### [Instructions to follow]
Copy every line of the following material verbatim.

Stored data entries:
_ _ _

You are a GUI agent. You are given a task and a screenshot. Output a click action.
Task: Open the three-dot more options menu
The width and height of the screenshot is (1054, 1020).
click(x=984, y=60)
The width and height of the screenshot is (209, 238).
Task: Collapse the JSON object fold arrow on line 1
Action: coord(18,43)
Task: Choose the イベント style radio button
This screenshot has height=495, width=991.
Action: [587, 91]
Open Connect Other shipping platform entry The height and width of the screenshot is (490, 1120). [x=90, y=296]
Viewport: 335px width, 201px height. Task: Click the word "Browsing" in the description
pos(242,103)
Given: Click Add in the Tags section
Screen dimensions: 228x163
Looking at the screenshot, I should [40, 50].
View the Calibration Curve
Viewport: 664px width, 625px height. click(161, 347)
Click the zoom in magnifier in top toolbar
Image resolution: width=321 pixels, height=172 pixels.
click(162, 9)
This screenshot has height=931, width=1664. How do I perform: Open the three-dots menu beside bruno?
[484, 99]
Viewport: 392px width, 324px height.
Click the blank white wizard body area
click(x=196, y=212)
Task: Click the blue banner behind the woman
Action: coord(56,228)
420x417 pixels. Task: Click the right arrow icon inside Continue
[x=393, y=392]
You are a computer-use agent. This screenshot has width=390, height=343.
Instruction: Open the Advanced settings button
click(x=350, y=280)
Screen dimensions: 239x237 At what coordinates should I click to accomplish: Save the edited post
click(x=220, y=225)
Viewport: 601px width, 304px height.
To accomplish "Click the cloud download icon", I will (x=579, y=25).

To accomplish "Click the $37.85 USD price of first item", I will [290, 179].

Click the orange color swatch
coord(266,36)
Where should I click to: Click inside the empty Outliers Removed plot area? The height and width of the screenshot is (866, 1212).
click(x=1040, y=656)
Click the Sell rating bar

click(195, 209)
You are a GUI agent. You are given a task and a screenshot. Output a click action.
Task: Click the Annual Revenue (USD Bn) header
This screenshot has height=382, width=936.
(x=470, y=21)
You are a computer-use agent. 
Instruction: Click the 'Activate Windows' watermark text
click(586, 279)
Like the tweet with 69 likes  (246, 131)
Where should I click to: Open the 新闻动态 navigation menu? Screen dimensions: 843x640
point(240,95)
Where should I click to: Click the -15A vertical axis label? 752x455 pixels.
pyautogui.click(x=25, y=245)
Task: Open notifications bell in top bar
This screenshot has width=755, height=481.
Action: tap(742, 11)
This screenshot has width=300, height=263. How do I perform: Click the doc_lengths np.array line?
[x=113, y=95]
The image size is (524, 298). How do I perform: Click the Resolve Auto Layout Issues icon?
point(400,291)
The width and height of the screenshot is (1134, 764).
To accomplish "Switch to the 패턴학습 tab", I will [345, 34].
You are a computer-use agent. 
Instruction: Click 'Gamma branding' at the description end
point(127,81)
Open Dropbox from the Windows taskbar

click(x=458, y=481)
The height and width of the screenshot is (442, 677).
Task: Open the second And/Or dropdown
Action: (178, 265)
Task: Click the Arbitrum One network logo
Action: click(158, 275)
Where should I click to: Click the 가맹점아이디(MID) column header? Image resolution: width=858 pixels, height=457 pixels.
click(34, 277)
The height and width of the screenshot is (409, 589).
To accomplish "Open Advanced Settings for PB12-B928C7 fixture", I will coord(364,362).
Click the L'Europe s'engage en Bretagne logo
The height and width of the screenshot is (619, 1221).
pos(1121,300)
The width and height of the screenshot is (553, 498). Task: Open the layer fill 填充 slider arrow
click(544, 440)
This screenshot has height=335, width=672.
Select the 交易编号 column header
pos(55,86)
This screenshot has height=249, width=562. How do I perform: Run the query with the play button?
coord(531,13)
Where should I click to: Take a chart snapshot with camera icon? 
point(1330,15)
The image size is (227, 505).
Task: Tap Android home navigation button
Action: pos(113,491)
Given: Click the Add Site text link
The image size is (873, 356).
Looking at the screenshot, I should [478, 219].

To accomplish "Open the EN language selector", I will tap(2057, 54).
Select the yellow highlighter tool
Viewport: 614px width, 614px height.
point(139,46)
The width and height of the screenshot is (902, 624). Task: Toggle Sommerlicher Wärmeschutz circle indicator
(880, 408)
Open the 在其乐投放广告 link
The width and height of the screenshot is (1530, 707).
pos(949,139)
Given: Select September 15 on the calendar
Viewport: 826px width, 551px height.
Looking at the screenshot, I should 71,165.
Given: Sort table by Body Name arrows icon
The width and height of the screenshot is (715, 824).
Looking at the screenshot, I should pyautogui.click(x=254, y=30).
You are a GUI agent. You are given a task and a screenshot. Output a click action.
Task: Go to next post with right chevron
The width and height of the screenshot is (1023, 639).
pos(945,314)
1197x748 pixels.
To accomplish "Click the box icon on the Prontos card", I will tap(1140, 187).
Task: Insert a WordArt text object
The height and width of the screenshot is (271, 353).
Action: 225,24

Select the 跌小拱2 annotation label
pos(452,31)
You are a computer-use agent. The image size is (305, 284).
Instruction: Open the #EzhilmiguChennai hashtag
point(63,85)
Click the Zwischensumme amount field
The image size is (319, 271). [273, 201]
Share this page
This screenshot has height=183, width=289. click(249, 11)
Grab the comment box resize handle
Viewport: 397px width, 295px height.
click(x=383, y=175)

_ _ _

### [The output]
You are a GUI agent. You are given a task and a screenshot. Output a click action.
Task: Open the three-dot more options menu
The width and height of the screenshot is (1054, 1020).
click(x=984, y=60)
The width and height of the screenshot is (209, 238).
Task: Collapse the JSON object fold arrow on line 1
Action: coord(18,43)
Task: Choose the イベント style radio button
This screenshot has height=495, width=991.
Action: [587, 91]
Open Connect Other shipping platform entry The height and width of the screenshot is (490, 1120). [x=90, y=296]
Viewport: 335px width, 201px height. Task: Click the word "Browsing" in the description
pos(242,103)
Given: Click Add in the Tags section
Screen dimensions: 228x163
Looking at the screenshot, I should [40, 50].
View the Calibration Curve
Viewport: 664px width, 625px height. click(161, 347)
Click the zoom in magnifier in top toolbar
Image resolution: width=321 pixels, height=172 pixels.
click(162, 9)
This screenshot has height=931, width=1664. How do I perform: Open the three-dots menu beside bruno?
[484, 99]
Viewport: 392px width, 324px height.
Click the blank white wizard body area
click(x=196, y=212)
Task: Click the blue banner behind the woman
Action: coord(56,228)
420x417 pixels. Task: Click the right arrow icon inside Continue
[x=393, y=392]
You are a computer-use agent. This screenshot has width=390, height=343.
Instruction: Open the Advanced settings button
click(x=350, y=280)
Screen dimensions: 239x237 At what coordinates should I click to accomplish: Save the edited post
click(x=220, y=225)
Viewport: 601px width, 304px height.
To accomplish "Click the cloud download icon", I will (x=579, y=25).

To accomplish "Click the $37.85 USD price of first item", I will [290, 179].

Click the orange color swatch
coord(266,36)
Where should I click to: Click inside the empty Outliers Removed plot area? The height and width of the screenshot is (866, 1212).
click(x=1040, y=656)
Click the Sell rating bar

click(195, 209)
You are a GUI agent. You are given a task and a screenshot. Output a click action.
Task: Click the Annual Revenue (USD Bn) header
This screenshot has height=382, width=936.
(x=470, y=21)
You are a computer-use agent. 
Instruction: Click the 'Activate Windows' watermark text
click(586, 279)
Like the tweet with 69 likes  (246, 131)
Where should I click to: Open the 新闻动态 navigation menu? Screen dimensions: 843x640
point(240,95)
Where should I click to: Click the -15A vertical axis label? 752x455 pixels.
pyautogui.click(x=25, y=245)
Task: Open notifications bell in top bar
This screenshot has width=755, height=481.
Action: tap(742, 11)
This screenshot has width=300, height=263. How do I perform: Click the doc_lengths np.array line?
[x=113, y=95]
The image size is (524, 298). How do I perform: Click the Resolve Auto Layout Issues icon?
point(400,291)
The width and height of the screenshot is (1134, 764).
To accomplish "Switch to the 패턴학습 tab", I will [345, 34].
You are a computer-use agent. 
Instruction: Click 'Gamma branding' at the description end
point(127,81)
Open Dropbox from the Windows taskbar

click(x=458, y=481)
The height and width of the screenshot is (442, 677).
Task: Open the second And/Or dropdown
Action: (178, 265)
Task: Click the Arbitrum One network logo
Action: click(158, 275)
Where should I click to: Click the 가맹점아이디(MID) column header? Image resolution: width=858 pixels, height=457 pixels.
click(34, 277)
The height and width of the screenshot is (409, 589).
To accomplish "Open Advanced Settings for PB12-B928C7 fixture", I will coord(364,362).
Click the L'Europe s'engage en Bretagne logo
The height and width of the screenshot is (619, 1221).
pos(1121,300)
The width and height of the screenshot is (553, 498). Task: Open the layer fill 填充 slider arrow
click(544, 440)
This screenshot has height=335, width=672.
Select the 交易编号 column header
pos(55,86)
This screenshot has height=249, width=562. How do I perform: Run the query with the play button?
coord(531,13)
Where should I click to: Take a chart snapshot with camera icon? 
point(1330,15)
The image size is (227, 505).
Task: Tap Android home navigation button
Action: pos(113,491)
Given: Click the Add Site text link
The image size is (873, 356).
Looking at the screenshot, I should [478, 219].

To accomplish "Open the EN language selector", I will tap(2057, 54).
Select the yellow highlighter tool
Viewport: 614px width, 614px height.
point(139,46)
The width and height of the screenshot is (902, 624). Task: Toggle Sommerlicher Wärmeschutz circle indicator
(880, 408)
Open the 在其乐投放广告 link
The width and height of the screenshot is (1530, 707).
pos(949,139)
Given: Select September 15 on the calendar
Viewport: 826px width, 551px height.
Looking at the screenshot, I should 71,165.
Given: Sort table by Body Name arrows icon
The width and height of the screenshot is (715, 824).
Looking at the screenshot, I should pyautogui.click(x=254, y=30).
You are a GUI agent. You are given a task and a screenshot. Output a click action.
Task: Go to next post with right chevron
The width and height of the screenshot is (1023, 639).
pos(945,314)
1197x748 pixels.
To accomplish "Click the box icon on the Prontos card", I will tap(1140, 187).
Task: Insert a WordArt text object
The height and width of the screenshot is (271, 353).
Action: 225,24

Select the 跌小拱2 annotation label
pos(452,31)
You are a computer-use agent. The image size is (305, 284).
Instruction: Open the #EzhilmiguChennai hashtag
point(63,85)
Click the Zwischensumme amount field
The image size is (319, 271). [273, 201]
Share this page
This screenshot has height=183, width=289. click(249, 11)
Grab the comment box resize handle
Viewport: 397px width, 295px height.
click(x=383, y=175)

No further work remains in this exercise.